12  Reversibility

How Invertibility Enables Memory-Efficient Training

You’re training a 96-layer transformer. Each layer stores activations for the backward pass.

That’s 96 copies of intermediate state, each the size of your batch times hidden dimension. On a 40GB A100, you run out of memory before you run out of model.

What if you could train with just one copy—and reconstruct the other 95 on demand?

TipHistorical Note: Feynman’s Reversible Computation (1985)

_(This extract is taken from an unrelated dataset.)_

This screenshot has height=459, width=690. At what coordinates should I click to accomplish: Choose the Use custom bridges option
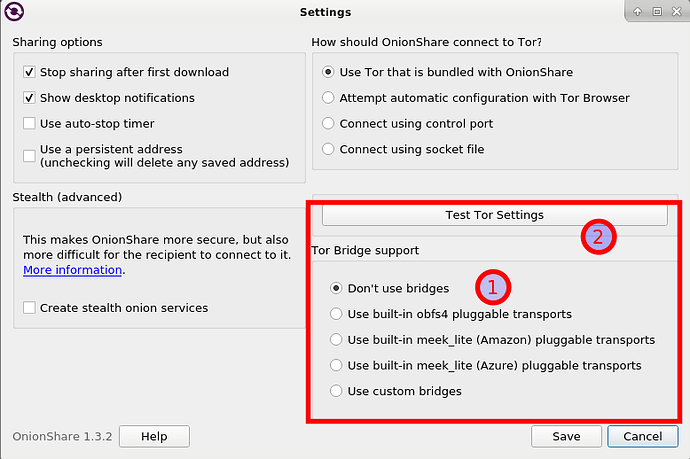337,391
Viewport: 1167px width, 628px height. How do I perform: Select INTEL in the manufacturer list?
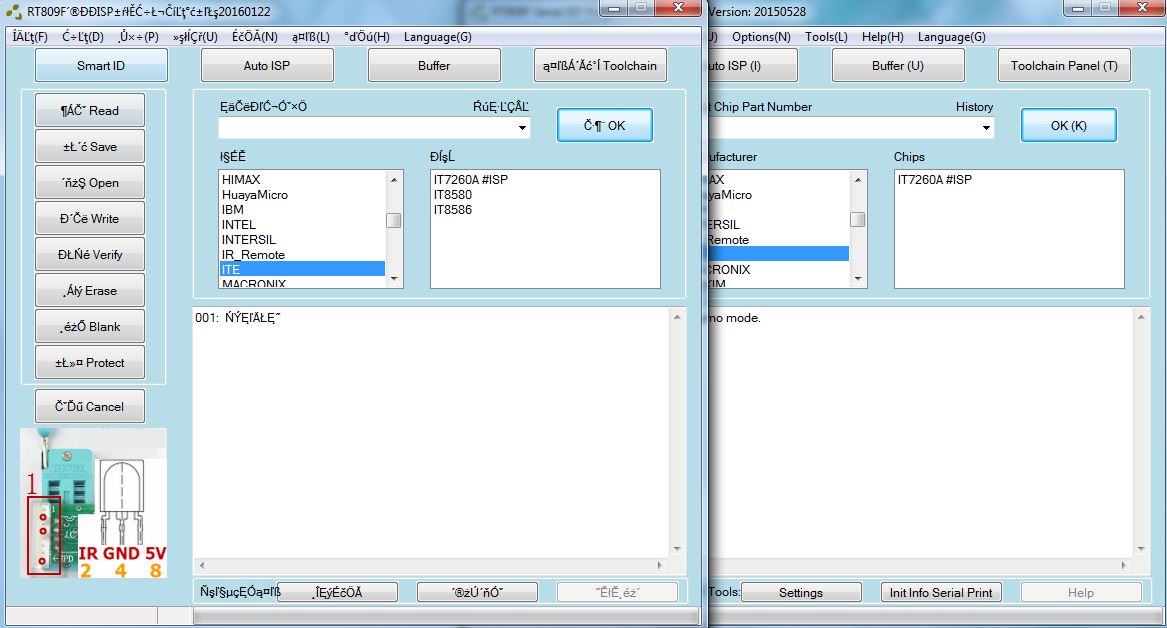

The connection between reversibility and efficiency traces back to thermodynamics. Richard Feynman showed that irreversible computation—operations that discard information—must dissipate energy. Reversible computation, where every step can be undone, approaches the thermodynamic limit.

The same principle applies to memory: if you can undo a computation, you don’t need to remember its inputs. RevNets and reversible transformers exploit this insight, trading compute for memory. The physics is the same; the resource has changed from energy to bytes.

12.1 The Property That Enables Forgetting

Some functions can be run backward:

\[y = f(x) \implies x = f^{-1}(y)\]

This is invertibility. Given the output, you can recover the input.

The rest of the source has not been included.